[refactor] refactor deepseek-related files (#2849)

### What this PR does / why we need it? This PR deletes ~2K lines of code about deepseek modeling. It falls back CustomDeepseekV2 modules to original vllm implementations and adapts some modifications in vllm about deepseek and moe. ### Does this PR introduce _any_ user-facing change? No. ### How was this patch tested? E2E vllm serving with torchair graph mode and eager mode. - vLLM version: v0.10.2 - vLLM main: 759ef49b15 --------- Signed-off-by: linfeng-yuan <1102311262@qq.com> Signed-off-by: Yizhou Liu <liu_yizhou@outlook.com> Co-authored-by: yiz-liu <136800916+yiz-liu@users.noreply.github.com> Co-authored-by: Yizhou Liu <liu_yizhou@outlook.com>
2025-09-16 14:13:07 +08:00
parent 18ca7861f6
commit 1c5900327b
18 changed files with 295 additions and 1899 deletions
--- a/vllm_ascend/torchair/torchair_worker.py
+++ b/vllm_ascend/torchair/torchair_worker.py
@@ -32,9 +32,10 @@ class NPUTorchairWorker(NPUWorker):
        """Override determine_available_memory to use cached torchair kv_cache_bytes."""

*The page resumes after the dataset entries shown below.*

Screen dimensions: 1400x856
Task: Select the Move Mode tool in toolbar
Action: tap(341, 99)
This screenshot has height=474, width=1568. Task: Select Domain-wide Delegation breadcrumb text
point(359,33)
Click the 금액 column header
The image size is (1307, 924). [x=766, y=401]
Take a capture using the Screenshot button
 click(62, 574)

        available_kv_cache_memory = super().determine_available_memory()
-
-        if get_ascend_config(
-        ).torchair_graph_config.use_cached_kv_cache_bytes and check_kv_cache_bytes_cache_exist(
+        ascend_config = get_ascend_config()
+        if ascend_config.enable_shared_expert_dp:
+            return available_kv_cache_memory
+        if ascend_config.torchair_graph_config.use_cached_kv_cache_bytes and check_kv_cache_bytes_cache_exist(
        ):
            old_kv_cache_bytes = read_kv_cache_bytes_from_file(
                torch.distributed.get_rank())